Stories
Stories
Finding Common Ground
Photo by Jennifer Heffner/Vita Images
When he took some skeptical conservationists to a meeting at agribusiness giant Monsanto’s headquarters not long ago, Richard Crespin (TGMP 4, 1999) says it seemed the only thing missing was ominous John Williams theme music playing in the background.
“One of them told me, ‘It was like going to the Death Star,’” recalls Crespin, the founder of CollaborateUp, a consulting firm that specializes in tackling big societal problems and bridging difficult, cross-sector relationships. He adds, “The environmental people had their arms crossed and they were looking around to see where the listening devices were.”
CollaborateUp specializes in bringing corporations, government agencies, nonprofits, and other organizations together to take on big, complex issues, such as endangered species trafficking, international food security, and access to health care. Crespin calls them “problems in the commons”: issues where stakeholders with different agendas and clashing cultures each own part of the problem and must each play a role in the solution. That makes collaboration essential, no matter how unlikely the partnerships might seem.
A good case study is the health of honey bees, he says, which is why the environmentalists were visiting Monsanto. As pollinators, honey bees play a crucial role in the food chain, but their numbers have been in precipitous and alarming decline in recent years. What’s worse, no one is able to isolate one specific cause. Suspected factors include predatory mites, pesticide exposure, diet, or perhaps complex interactions among all those factors and others.

........

- **Directives**
[a] Can you reproduce the passage from the CollaborateUp story word for word, beginning at the words "CollaborateUp specializes in" and stopping after "partnerships might seem."?
[b] What comes next in the story about CollaborateUp and the honey bee talks at Monsanto? Write the following part, picking up after its final sentence.

- **Data segment**
........

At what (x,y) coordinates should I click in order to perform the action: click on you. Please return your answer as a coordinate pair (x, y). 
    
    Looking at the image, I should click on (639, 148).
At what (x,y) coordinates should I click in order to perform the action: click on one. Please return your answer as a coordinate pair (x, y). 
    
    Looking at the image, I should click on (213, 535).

........

- **Answer list**
[a]
CollaborateUp specializes in bringing corporations, government agencies, nonprofits, and other organizations together to take on big, complex issues, such as endangered species trafficking, international food security, and access to health care. Crespin calls them “problems in the commons”: issues where stakeholders with different agendas and clashing cultures each own part of the problem and must each play a role in the solution. That makes collaboration essential, no matter how unlikely the partnerships might seem.

[b]
“With honey-bee health problems there are multiple possible causes,” says Crespin, who also works on sustainability issues as a senior fellow for the US Chamber of Commerce Foundation. “But if no one organization owns the problem, there can’t be one owner of the solution.”
For example, the bees need diversity in their diet and can suffer from malnutrition in monoculture environments. But beekeepers have a hard time “going to a farmer and saying ‘pull out 10 percent of your crop and plant wildflowers,’” Crespin explains. So CollaborateUp helped create the Honey Bee Health Coalition, which brings together beekeepers and beekeeper associations, conservation and environmental groups as well as big agriculture and government agencies—including the USDA, the EPA, and several state agriculture departments—with the goal of improving the health of honey bees in general and especially in production agriculture.
Building trust is crucial to the relationships CollaborateUp fosters. Activists fear business executives will take advantage of them. Business people often sense an animosity from their nonprofit counterparts.
“One of the roles we have to play is getting people to see the humanity of the other,” Crespin observes. In the honey-bee world, Crespin came up with the idea of having beekeepers, farmers, crop experts, and entomologists swap jobs, so that they could all get a better understanding of each other’s challenges and goals. That idea became the Bee Understanding Project, which included producing a documentary short film that won a Telly Award.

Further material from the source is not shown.